[Haskell-cafe] Storing big datasets

45 views
Skip to first unread message

Mikhail Volkhov

unread,
May 6, 2016, 4:29:04 PM5/6/16
to haskel...@haskell.org
Hi!

I'm using ACID package as main database -- it's simple and... ACID
(which is cool of course).

So now I need to store up to ~30GB of data in a single data structure
(!) that will be constantly updated (some kind of a huge tree set).
Here's a question -- how to operate that big structure?
1. It doesn't even fit in RAM
2. It should be updated atomically and frequently (every 10 seconds up
to 500 elements out of 10^7).
3. What structures should I use? I'd like to store up to 10^6~10^7 some
simple elements there too, that will be gigabytes of data. So it seems
to me I can't use Data.Set.

Thanks for any ideas!
--
Volkhov Mikhail
M3#38 ITMO study group 17'
Computer Technologies Department
_______________________________________________
Haskell-Cafe mailing list
Haskel...@haskell.org
http://mail.haskell.org/cgi-bin/mailman/listinfo/haskell-cafe

Bardur Arantsson

unread,
May 6, 2016, 4:42:22 PM5/6/16
to haskel...@haskell.org
On 05/06/2016 10:28 PM, Mikhail Volkhov wrote:
> Hi!
>
> I'm using ACID package as main database -- it's simple and... ACID
> (which is cool of course).
>

Just for clarification: Do you mean acid-state?

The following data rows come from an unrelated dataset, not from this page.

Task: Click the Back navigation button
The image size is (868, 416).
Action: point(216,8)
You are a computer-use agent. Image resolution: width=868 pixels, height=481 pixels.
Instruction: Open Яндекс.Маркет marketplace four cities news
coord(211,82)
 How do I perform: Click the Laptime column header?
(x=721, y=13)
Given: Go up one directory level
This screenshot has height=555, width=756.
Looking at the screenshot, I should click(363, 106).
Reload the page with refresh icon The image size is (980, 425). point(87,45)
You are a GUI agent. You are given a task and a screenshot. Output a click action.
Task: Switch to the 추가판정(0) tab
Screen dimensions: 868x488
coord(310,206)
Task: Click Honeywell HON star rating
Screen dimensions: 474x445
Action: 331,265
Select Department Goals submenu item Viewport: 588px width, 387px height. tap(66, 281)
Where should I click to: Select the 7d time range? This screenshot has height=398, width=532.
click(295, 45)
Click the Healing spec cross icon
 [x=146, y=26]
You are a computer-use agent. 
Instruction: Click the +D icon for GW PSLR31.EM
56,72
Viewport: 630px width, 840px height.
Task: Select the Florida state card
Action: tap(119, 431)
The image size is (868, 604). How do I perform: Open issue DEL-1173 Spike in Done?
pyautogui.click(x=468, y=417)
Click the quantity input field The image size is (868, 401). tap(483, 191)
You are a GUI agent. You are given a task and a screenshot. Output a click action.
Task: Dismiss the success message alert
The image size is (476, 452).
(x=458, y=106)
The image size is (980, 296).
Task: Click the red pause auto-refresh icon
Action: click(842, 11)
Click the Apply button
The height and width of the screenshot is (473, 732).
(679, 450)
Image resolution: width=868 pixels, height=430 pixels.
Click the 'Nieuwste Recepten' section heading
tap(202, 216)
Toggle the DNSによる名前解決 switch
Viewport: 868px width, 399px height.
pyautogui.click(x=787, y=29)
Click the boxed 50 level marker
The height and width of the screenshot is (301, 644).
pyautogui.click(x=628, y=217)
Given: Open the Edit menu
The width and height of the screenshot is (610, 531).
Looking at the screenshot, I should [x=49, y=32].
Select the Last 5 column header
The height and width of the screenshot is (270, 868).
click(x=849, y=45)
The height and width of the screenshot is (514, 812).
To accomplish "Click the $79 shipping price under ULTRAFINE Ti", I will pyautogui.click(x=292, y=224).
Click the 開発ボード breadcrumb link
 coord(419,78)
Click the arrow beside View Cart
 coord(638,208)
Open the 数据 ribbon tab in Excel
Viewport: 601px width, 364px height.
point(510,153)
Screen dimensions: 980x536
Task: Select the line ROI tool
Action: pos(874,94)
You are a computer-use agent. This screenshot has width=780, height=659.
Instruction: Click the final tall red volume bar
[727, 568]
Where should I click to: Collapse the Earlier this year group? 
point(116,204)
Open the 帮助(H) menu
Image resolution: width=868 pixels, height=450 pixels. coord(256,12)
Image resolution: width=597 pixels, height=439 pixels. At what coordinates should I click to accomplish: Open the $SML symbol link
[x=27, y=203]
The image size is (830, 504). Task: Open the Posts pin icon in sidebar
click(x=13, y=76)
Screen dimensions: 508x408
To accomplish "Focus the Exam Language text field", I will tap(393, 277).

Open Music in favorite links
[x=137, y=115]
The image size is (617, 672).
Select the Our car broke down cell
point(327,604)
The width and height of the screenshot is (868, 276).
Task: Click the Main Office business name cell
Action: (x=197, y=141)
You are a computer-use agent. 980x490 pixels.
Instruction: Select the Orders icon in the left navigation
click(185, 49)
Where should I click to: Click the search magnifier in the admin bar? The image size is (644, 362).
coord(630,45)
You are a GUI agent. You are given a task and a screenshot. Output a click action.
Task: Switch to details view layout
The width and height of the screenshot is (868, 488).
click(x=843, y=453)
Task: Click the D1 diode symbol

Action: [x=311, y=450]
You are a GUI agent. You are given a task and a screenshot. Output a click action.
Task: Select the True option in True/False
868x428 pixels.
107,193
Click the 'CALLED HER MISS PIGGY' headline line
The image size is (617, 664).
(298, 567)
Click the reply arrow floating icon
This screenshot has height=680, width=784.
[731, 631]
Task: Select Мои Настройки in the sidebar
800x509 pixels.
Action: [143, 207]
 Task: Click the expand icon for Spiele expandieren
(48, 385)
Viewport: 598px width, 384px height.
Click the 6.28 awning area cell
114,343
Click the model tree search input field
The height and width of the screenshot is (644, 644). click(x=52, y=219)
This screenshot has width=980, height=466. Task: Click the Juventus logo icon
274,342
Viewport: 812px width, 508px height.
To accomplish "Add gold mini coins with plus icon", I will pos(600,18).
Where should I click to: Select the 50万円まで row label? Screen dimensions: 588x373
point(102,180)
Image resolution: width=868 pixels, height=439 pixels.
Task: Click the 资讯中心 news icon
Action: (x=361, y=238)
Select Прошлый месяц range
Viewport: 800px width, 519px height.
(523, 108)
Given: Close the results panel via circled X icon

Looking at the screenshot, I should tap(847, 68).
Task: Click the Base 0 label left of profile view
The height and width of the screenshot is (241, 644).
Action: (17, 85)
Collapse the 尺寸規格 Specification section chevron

> So now I need to store up to ~30GB of data in a single data structure
> (!) that will be constantly updated (some kind of a huge tree set).
> Here's a question -- how to operate that big structure?
> 1. It doesn't even fit in RAM

Yes it does. My desktop machine has 32GB RAM.

I'm not trying to brag or anything, and *you* may not have that amount
of memory, but it *should* be cheap enough to buy enough RAM if it
avoids radically redesigning an existing system (with all the associated
risk, developer time, etc.).

If this is a one-off or rare occurrence, you could get 160GB RAM on an
Amazon M4 instance (m4.10xlarge) if you wanted to. (Amazon's pricing
structure is incredibly opaque and I didn't do a thorough investigation,
so I apologize if this is wrong.)

> 2. It should be updated atomically and frequently (every 10 seconds up
> to 500 elements out of 10^7).

This is a bit vague. Do you mean that an *average* of 500 (out of 10^7)
will be updated every 10 seconds?

> 3. What structures should I use? I'd like to store up to 10^6~10^7 some
> simple elements there too, that will be gigabytes of data. So it seems
> to me I can't use Data.Set.
>

Well, if storing things in RAM is out of the question, so is using Data.Set.

Regards,

Mikhail Volkhov

unread,
May 6, 2016, 4:55:18 PM5/6/16
to haskel...@haskell.org
Thank you for the answer!

1. acid-state, yes.
2. The application is supposed to work on the regular pc, without 32gb
of ram. I agree that it doesn't cost much to buy 32gb of ram, but it's
not the case.
3. Come to think of it, i think it would be more like about 10k elements
per 10-20 second, yes. On average.
--
Volkhov Mikhail
M3#38 ITMO study group 17'
Computer Technologies Department

Lana Black

unread,
May 6, 2016, 8:28:21 PM5/6/16
to Mikhail Volkhov, haskel...@haskell.org
Hi Mikhail,

Have you considered external database engines? I suppose you could benefit from using Redis in your case.

  Original Message  
From: Mikhail Volkhov
Sent: Friday, May 6, 2016 8:28 PM
To: haskel...@haskell.org
Subject: [Haskell-cafe] Storing big datasets

Joachim Durchholz

unread,
May 7, 2016, 5:17:13 AM5/7/16
to haskel...@haskell.org
Am 07.05.2016 um 02:27 schrieb Lana Black:
> Hi Mikhail,
>
> Have you considered external database engines? I suppose you could benefit from using Redis in your case.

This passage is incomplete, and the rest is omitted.